My White Hispanic Immigrant Privilege
Even amongst immigrants of similar origin, race confers immense privilege

Last week, I was reminded of the privilege I have as a White Hispanic immigrant.
I live on one of the main avenues of a wealthy Connecticut town. Across from my house and perpendicular to the avenue is a neighborhood where houses go for several million dollars.
Weather permitting, I’ve been running in this neighborhood a couple of times a week over the past six years. The streets are quiet, with lots of trees and beautiful houses, and offer various loops to choose from. I love spotting wildlife and, on occasion, I come across a beaver, coyote, fox, turkey, deer, and, once, even a black bear.
As an immigrant from the high-crime, yet breathtakingly beautiful city of Caracas, Venezuela, I feel grateful and free every single time I step out the front door of my house to go on a nice run without giving a thought to my personal safety.
Lately, with the quarantine and all, I also see more people when I go out. Whereas on a fine spring day last year I might have passed -or been passed by- two bikers, one runner and three walkers, I now come across twice that number at least.
Yesterday, my friend Pati, who’s quarantining at our home, went out for her daily walk.

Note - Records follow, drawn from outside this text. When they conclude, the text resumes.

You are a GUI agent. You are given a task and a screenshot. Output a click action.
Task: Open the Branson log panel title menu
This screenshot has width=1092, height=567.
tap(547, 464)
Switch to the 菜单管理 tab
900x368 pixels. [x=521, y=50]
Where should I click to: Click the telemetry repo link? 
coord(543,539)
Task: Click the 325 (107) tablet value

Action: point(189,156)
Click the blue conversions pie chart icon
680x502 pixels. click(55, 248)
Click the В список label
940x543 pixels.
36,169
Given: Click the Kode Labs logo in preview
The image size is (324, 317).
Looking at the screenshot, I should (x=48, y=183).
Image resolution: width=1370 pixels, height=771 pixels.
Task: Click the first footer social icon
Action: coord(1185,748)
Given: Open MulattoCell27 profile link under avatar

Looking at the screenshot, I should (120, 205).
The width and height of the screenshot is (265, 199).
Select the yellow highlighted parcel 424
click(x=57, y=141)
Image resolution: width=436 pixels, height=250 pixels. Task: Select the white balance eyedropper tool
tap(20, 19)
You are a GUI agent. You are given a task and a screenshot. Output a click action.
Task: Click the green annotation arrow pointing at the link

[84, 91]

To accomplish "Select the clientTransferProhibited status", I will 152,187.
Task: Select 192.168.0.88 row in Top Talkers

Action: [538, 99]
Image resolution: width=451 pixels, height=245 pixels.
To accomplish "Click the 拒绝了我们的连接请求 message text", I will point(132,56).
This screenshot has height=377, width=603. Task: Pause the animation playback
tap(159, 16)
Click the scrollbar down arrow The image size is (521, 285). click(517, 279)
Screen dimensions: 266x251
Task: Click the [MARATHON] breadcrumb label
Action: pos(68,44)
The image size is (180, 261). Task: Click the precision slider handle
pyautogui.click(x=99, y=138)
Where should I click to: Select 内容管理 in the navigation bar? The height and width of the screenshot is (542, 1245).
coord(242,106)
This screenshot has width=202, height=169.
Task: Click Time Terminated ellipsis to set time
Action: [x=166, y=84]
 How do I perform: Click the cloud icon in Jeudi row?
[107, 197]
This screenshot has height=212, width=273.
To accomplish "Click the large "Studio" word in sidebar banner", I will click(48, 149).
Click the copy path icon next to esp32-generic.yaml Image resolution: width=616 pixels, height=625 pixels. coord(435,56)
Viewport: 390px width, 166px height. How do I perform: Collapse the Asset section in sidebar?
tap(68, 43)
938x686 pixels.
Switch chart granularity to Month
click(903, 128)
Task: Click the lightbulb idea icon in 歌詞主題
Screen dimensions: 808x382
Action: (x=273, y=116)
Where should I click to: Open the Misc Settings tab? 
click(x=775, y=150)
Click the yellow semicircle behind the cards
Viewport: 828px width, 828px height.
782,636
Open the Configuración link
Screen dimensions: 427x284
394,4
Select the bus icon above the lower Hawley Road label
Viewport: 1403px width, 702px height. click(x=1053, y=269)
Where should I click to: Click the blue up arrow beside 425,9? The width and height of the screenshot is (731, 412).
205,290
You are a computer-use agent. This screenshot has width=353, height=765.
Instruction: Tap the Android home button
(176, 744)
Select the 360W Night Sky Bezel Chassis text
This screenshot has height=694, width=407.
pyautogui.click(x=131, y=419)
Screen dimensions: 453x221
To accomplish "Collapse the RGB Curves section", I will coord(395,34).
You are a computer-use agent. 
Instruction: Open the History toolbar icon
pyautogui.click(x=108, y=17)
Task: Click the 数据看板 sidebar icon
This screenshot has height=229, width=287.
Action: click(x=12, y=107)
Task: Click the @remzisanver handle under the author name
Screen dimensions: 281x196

She was by one of the houses in this neighborhood, contemplating the seven beautiful trees with white blooms that line the property, when a man walked out of the house and approached her.
He asked Pati, in a rude tone of voice, where she lived, and then said she was not allowed to walk on that street because it was part of a private association.
There are many streets in my town that have “Private Association” signage. I’ve run through many such streets over the past twenty years and I’ve never had a problem. If anyone interacts with me, it is to kindly say or wave hello.
I will bet you my right arm that the real reason this man cautioned Pati is that she looks a certain way. She’s quite short and plump, has a wide face and dark eyes and hair. She has a “native Central-American” look, a beautiful smile and the friendliest eyes.
This man saw a decidedly non-White Hispanic woman in his rich, white neighborhood, and he didn’t like it. To him, she did not belong — unless she was a nanny or a male member of a landscaping crew.
I will bet you my other arm, the left one, that no one will ever come out and ask me why I’m running or walking there. Like Pati, I’m a Hispanic immigrant. Unlike her, I don’t “look” it.
When people hear my accent, they don’t know where I’m from because they’re not looking for a given accent. When they find out I’m from Venezuela, they assume that I’m a contributing member of society and make me feel welcome. And I appreciate it. Overall, I always tell people how grateful I am to have found so many great opportunities and wonderful people in this town, state and country. Because I have.
I believe good people vastly outnumber bad people. Still, when I hear things like what happened to hard-working, bright, generous Pati today, I feel a wave of sadness and impotence, tinged with a bit of shame and fear.
My impotence and sadness come from people assuming I’m “OK” because they have a “not OK” stereotype to compare me with. Pati fits the “not OK” stereotype. In this sense, my privilege of being instantly and uniformly accepted comes at Pati’s expense. I’m the exception that proves the rule. The problem, though, is that the rule is made up and based on a single story.
My fear is based on this single story, on what novelist Chimamanda Ngozi Adichie so aptly describes in her compelling TED Talk, “The danger of the single story.”(2009 TED Global).
For many Americans, the single story of people who look like Pati goes something like this: She’s an undocumented Hispanic immigrant who has taken away an American job, abuses America’s social safety network, has minimal education and will never learn to speak English or improve herself. And this story is woefully wrong.
Why is it so hard for us to accept that we internalize single stories about whole categories of people, whether immigrants, Hispanics, red-heads, Muslims, fat people or White Americans? We all do it!
At the moment, for example, I’m hearing many people I’ve thought of as open-minded painting all Chinese people as wildlife eating, lying folk who only make low-quality stuff we should never ever again buy.
The only way we can deliberately expand our stories is to first recognize the single one and know that it can’t be the only one.
When we consider a whole group of people “not OK”, we always discriminate because we don’t see their full humanity. We may go as far as accepting (or even promoting) shutting them away, denying them life-saving health care, banishing them — or worse.
This is especially the case during challenging times such as the current pandemic. We want to find an enemy to blame and fear.
Who better to personify this enemy than groups of people whose single story conveniently paints them as less or as evil?